The characteristic polynomial of a graph is the characteristic polynomial of its adjacency matrix. It is a graph invariant, though it is not complete: the smallest pair of non-isomorphic graphs with the same characteristic polynomial have five nodes.[1]

## Motivation

Given a square matrix A, we want to find a polynomial whose zeros are the eigenvalues of A. For a diagonal matrix A, the characteristic polynomial is easy to define: if the diagonal entries are a1a2a3, etc. then the characteristic polynomial will be:

${\displaystyle (t-a_{1})(t-a_{2})(t-a_{3})\cdots .\,}$

This works because the diagonal entries are also the eigenvalues of this matrix.

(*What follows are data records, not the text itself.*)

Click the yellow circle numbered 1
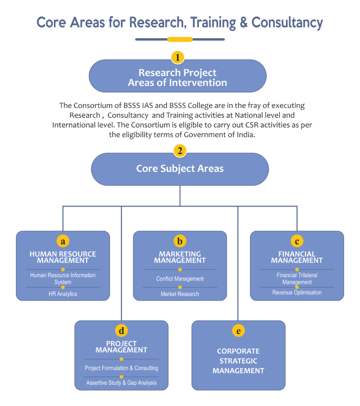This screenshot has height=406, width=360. [x=178, y=57]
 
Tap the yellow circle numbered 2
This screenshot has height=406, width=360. [x=180, y=151]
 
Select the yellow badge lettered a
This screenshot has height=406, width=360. [x=63, y=241]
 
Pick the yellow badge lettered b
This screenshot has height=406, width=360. [x=180, y=241]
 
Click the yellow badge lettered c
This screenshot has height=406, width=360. [x=297, y=241]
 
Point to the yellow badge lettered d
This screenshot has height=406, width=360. [x=121, y=330]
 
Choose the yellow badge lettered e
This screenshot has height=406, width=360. [x=238, y=330]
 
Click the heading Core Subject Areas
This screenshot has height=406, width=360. [x=180, y=169]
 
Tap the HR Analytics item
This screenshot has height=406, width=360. [x=63, y=294]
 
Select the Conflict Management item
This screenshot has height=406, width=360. [x=180, y=279]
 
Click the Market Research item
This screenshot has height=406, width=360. [x=180, y=294]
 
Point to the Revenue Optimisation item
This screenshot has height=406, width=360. [x=297, y=293]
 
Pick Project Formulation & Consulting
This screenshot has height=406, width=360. [x=121, y=368]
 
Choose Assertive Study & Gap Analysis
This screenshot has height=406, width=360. [x=121, y=383]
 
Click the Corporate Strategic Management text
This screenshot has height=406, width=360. [x=238, y=361]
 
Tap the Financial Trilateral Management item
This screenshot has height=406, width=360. [x=297, y=278]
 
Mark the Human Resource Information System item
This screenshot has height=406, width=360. [x=63, y=278]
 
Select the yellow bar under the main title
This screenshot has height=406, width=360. [x=180, y=39]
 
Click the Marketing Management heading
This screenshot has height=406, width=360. [x=180, y=257]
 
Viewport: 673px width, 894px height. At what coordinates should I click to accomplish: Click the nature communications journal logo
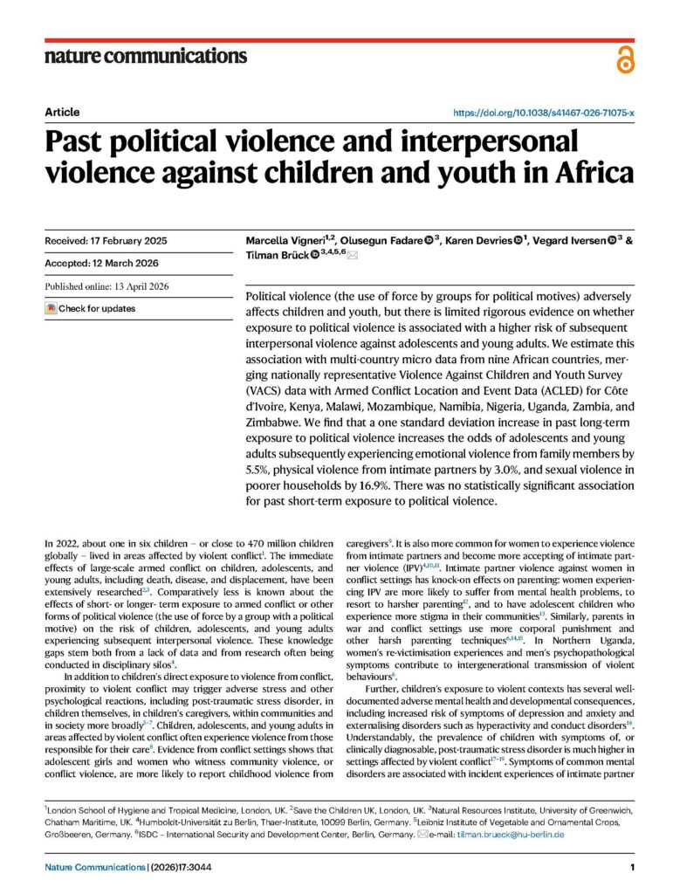[x=146, y=57]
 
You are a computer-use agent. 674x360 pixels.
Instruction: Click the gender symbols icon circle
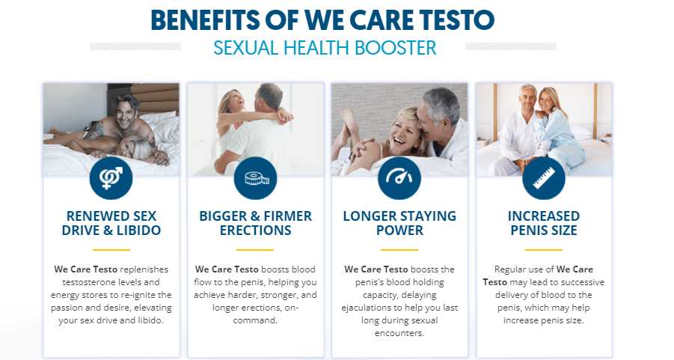tap(111, 178)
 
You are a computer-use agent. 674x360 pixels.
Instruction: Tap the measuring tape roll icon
tap(255, 178)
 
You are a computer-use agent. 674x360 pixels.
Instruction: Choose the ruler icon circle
tap(544, 178)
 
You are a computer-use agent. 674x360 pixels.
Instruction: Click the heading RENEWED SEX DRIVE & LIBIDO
tap(111, 223)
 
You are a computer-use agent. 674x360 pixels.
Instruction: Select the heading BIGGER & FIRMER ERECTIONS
tap(255, 223)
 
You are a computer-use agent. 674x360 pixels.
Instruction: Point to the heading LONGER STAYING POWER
tap(399, 223)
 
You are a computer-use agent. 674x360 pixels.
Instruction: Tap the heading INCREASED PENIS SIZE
tap(544, 223)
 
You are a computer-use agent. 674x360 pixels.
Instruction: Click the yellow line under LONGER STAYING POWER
tap(399, 249)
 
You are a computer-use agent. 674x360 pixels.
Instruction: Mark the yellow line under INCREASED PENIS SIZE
tap(544, 249)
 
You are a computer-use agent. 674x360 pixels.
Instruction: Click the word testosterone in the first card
tap(90, 282)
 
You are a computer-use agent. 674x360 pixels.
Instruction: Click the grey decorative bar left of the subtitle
tap(135, 46)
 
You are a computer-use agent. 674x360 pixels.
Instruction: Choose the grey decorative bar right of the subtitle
tap(511, 46)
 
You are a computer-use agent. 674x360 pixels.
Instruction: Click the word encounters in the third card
tap(399, 333)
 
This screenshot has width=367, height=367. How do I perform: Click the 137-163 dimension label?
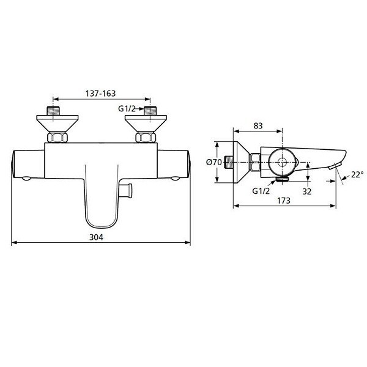pyautogui.click(x=100, y=93)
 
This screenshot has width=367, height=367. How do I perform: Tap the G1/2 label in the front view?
pyautogui.click(x=127, y=109)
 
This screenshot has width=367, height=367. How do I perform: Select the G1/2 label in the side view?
pyautogui.click(x=262, y=190)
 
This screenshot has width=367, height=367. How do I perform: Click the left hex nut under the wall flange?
pyautogui.click(x=58, y=138)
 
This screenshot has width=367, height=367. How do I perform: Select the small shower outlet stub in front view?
pyautogui.click(x=129, y=190)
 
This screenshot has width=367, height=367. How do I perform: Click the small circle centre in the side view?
pyautogui.click(x=282, y=162)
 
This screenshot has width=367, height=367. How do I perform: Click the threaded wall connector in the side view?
pyautogui.click(x=229, y=162)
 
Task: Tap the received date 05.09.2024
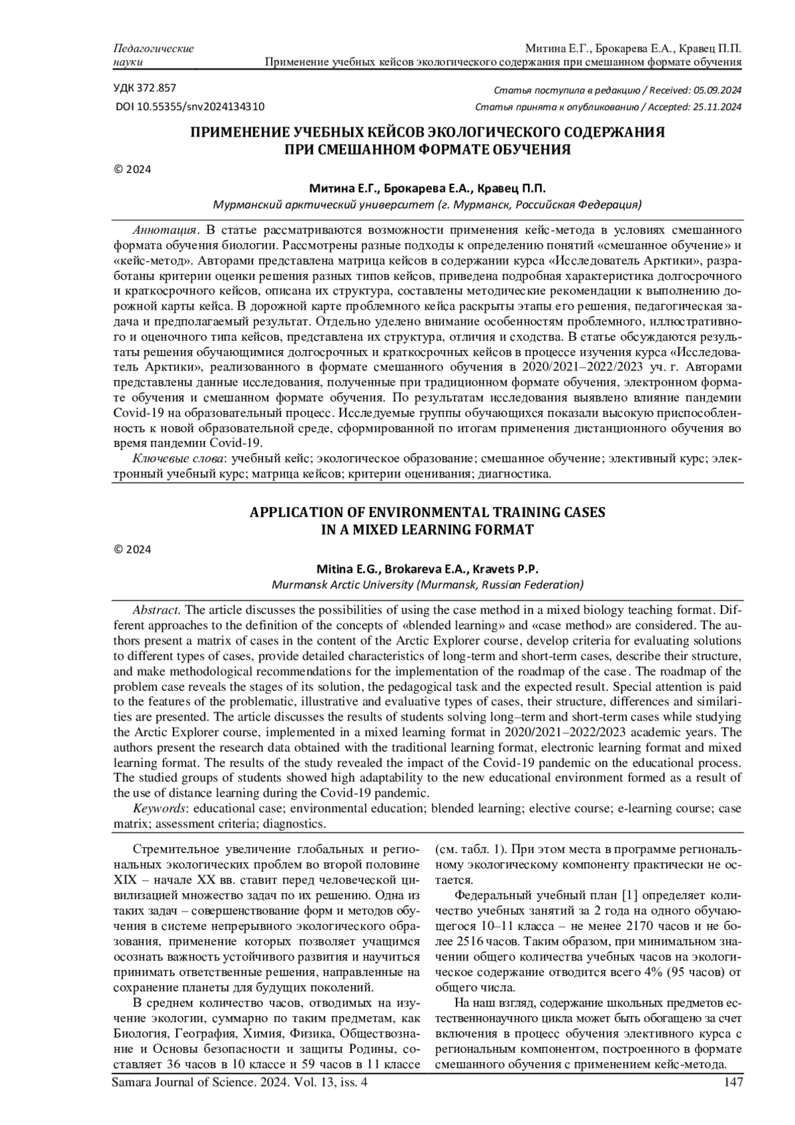[717, 91]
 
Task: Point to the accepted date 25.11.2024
[717, 107]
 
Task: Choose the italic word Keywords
[159, 808]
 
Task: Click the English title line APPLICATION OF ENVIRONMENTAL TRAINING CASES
[427, 512]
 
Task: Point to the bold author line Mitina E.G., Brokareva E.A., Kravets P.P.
[427, 569]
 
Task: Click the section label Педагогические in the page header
[154, 48]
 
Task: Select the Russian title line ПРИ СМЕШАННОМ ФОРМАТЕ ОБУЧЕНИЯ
[427, 149]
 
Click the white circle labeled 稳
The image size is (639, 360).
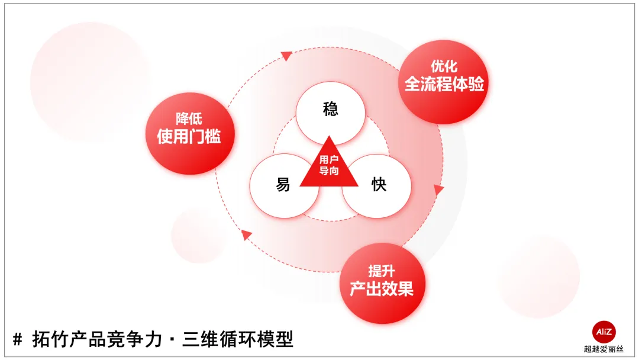tap(330, 110)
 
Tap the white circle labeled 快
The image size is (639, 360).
tap(377, 185)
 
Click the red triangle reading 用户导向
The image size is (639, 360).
tap(329, 167)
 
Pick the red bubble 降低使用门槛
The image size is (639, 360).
tap(189, 134)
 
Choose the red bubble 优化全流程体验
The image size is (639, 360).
tap(444, 81)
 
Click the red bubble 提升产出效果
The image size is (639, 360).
tap(382, 282)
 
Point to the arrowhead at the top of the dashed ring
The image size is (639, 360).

For a general matrix A, one can proceed as follows. A scalar λ is an eigenvalue of A if and only if there is an eigenvector v ≠ 0 such that

${\displaystyle A\mathbf {v} =\lambda \mathbf {v} ,\,}$

or

${\displaystyle (\lambda I-A)\mathbf {v} =0\,}$

(where I is the identity matrix). Since v is non-zero, this means that the matrix λ I − A is singular (non-invertible), which in turn means that its determinant is 0. Thus the roots of the function det(λ I − A) are the eigenvalues of A, and it is clear that this determinant is a polynomial in λ.

## Formal definition

We start with a field K (such as the real or complex numbers) and an n×n matrix A over K. The characteristic polynomial of A, denoted by pA(t), is the polynomial defined by

${\displaystyle p_{A}(t)=\det \left(t{\boldsymbol {I}}-A\right)}$

where I denotes the n-by-n identity matrix and the determinant is being taken in K[t], the ring of polynomials in t over K.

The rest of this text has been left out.